Extract >>
Employees in nursing homes and other assisted living facilities have difficult jobs. Many aren’t well-paid, many aren’t well-trained and many are forced to work long hours doing unpleasant work in unpleasant circumstances.
In the case of Kymberli Gardner, those difficulties were exacerbated by another unfortunate reality: being sexually harassed on the job by one of her patients.
Her case is garnering national attention after the Fifth Circuit ruled her lawsuit against her former employer could continue, overruling a previous decision throwing out the case.
The Facts of the Case
Gardner was working as a certified nursing assistant at the Plaza Community Living Center in Pascagoula, Mississippi, starting in 2012 and ending in 2015. Gardner was assigned a patient, referred to in court documents only as “JS,” who suffered from a range of ailments, including:
- A traumatic brain injury
- Parkinson’s Disease
- Personality disorder with aggressive behavior
According to Gardner and other nurses, JS repeatedly harassed and even assaulted them. JS’ behavior included a range of degrading and demeaning actions, including repeated groping and sexual comments.
The final straw came when JS punched her three times, including once on her breast. Gardner’s reaction to that is disputed, but after a three-month leave of absence, Gardner was fired, with her employer citing insubordination (she refused to provide any more assistance to JS), violating the patient’s rights and allegedly attacking JS.
The Court’s Decision
The US District Court for the Southern District of Mississippi threw out the case, ruling that what Gardner dealt with was not unreasonable for someone in her position.
The Fifth Circuit disagreed and overruled that decision. It’s important to understand that the Fifth Circuit did not directly rule on the merits of the case – it merely said that a jury could reasonably find that the facts of the case qualified as a hostile work environment under Title VII of the 1964 Civil Rights Act.
One of the important factors in the Fifth Circuit’s decision was the reaction of Gardner’s supervisors to JS’ behavior and Gardner’s complaints. Gardner alleged that her supervisors laughed at her complaints and at one point told her to “put your big girl panties on and go back to work.”
In addition, JS had a long history of misbehavior, at one point assaulting a previous roommate in a dispute over the television.
After the incident in which JS repeatedly punched her, Gardner requested reassignment. That request was denied.
The Bigger Picture
There’s no denying that cases like these present a range of complications. Patients like JS are undoubtedly in need of quality care, and many of these patients are not in full control of their behavior. In its opinion, the Fifth Circuit acknowledged that caregivers in these situations could expect some “inappropriate comments and incidental contact.”
However, Gardner’s experience obviously went beyond that. In addition to JS’ behavior, the reaction of Gardner’s superiors (the nursing home did not deny they knew about JS’ harassment) and their refusal to take steps to address Gardner’s complaints were additional points in Gardner’s favor, according to the Fifth Circuit.

Supplied material >>
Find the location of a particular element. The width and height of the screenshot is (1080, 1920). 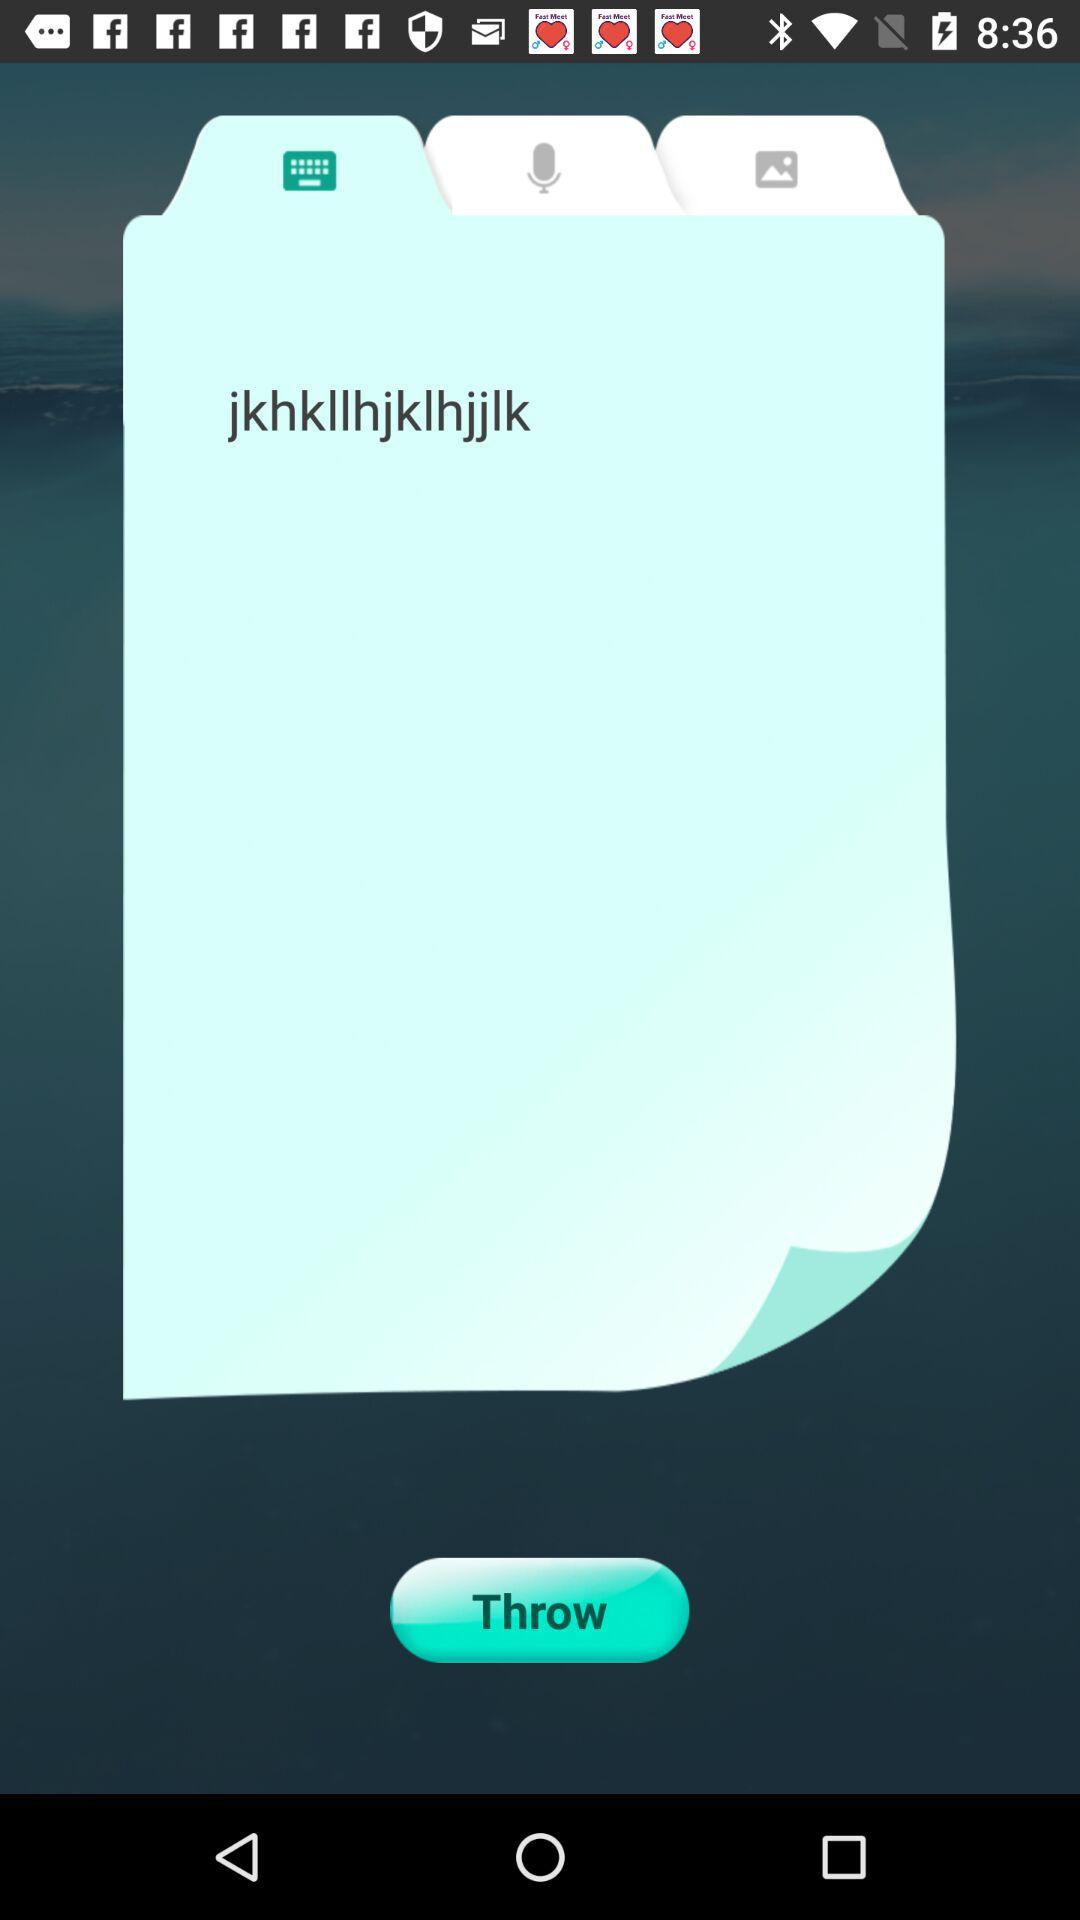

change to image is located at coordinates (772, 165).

Problem 1 >> List the ailments of the patient JS that the article about Kymberli Gardner's harassment case names.
Problem 2 >> Transcribe the article about Kymberli Gardner's harassment case from "In addition, JS" to "request was denied.".
Problem 3 >> In the article about Kymberli Gardner's harassment case, how long was the leave of absence Gardner took before she was fired?

Answer box 1 >>
- A traumatic brain injury
- Parkinson's Disease
- Personality disorder with aggressive behavior

Answer box 2 >>
In addition, JS had a long history of misbehavior, at one point assaulting a previous roommate in a dispute over the television.
After the incident in which JS repeatedly punched her, Gardner requested reassignment. That request was denied.

Answer box 3 >> Three months.